[TASK OBJECTIVE] From the data below, repeat exactly the lines from the line with "Given: Click the 約337万社 pill label" to the line with "Screen dimensions: 1024x610", both included.

[RECORDS TO USE]
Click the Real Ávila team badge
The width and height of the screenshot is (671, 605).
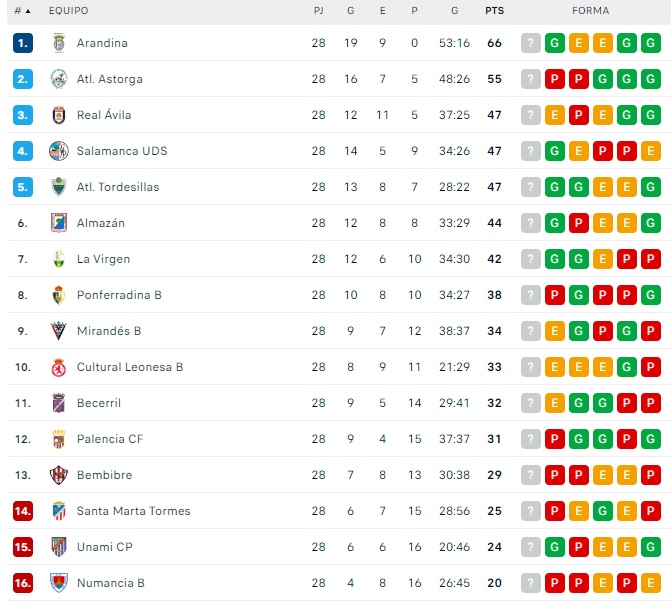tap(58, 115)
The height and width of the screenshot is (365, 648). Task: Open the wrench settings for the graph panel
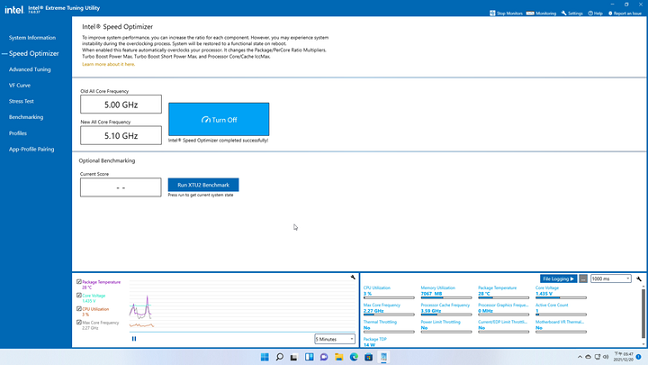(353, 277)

==

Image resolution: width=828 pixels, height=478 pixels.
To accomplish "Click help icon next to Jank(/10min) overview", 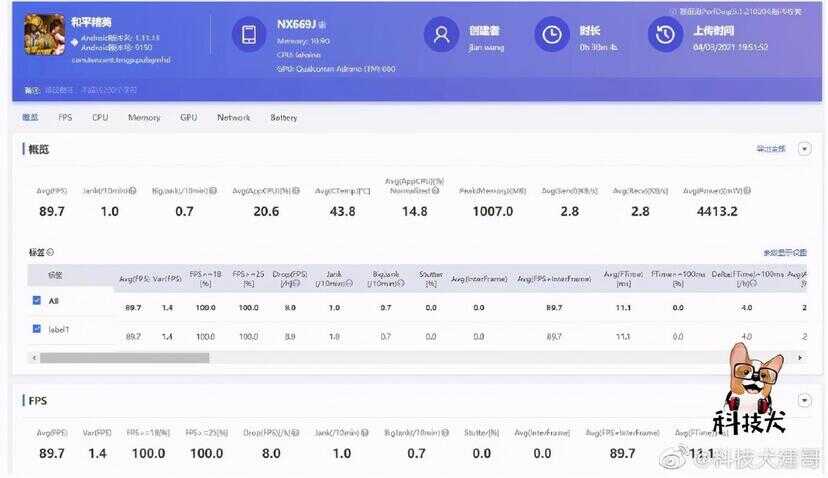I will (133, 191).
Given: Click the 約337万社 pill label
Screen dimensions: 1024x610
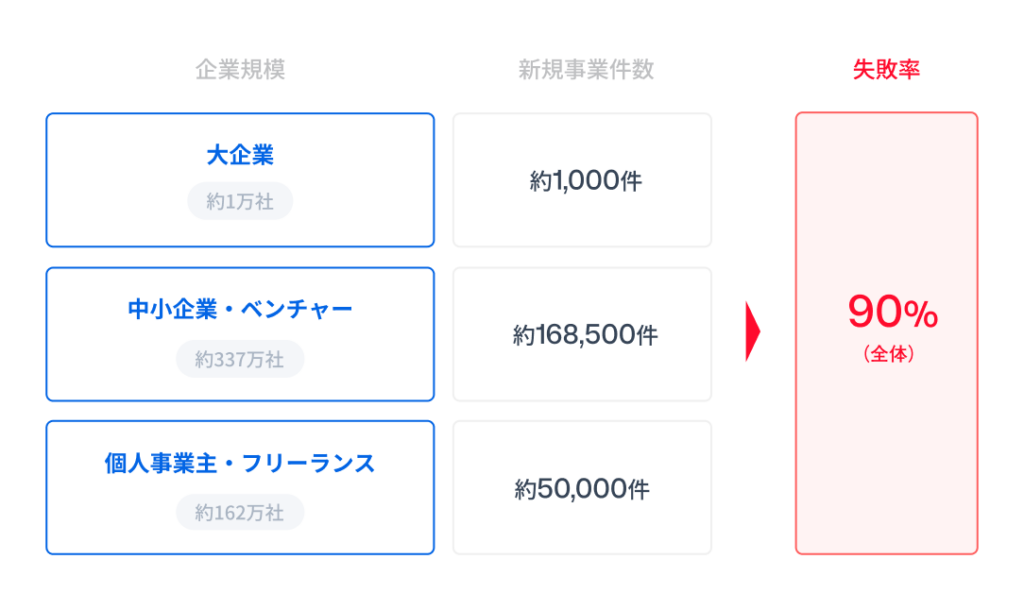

[OUTPUT OF THE EXERCISE]
Given: Click the 約337万社 pill label
Screen dimensions: 1024x610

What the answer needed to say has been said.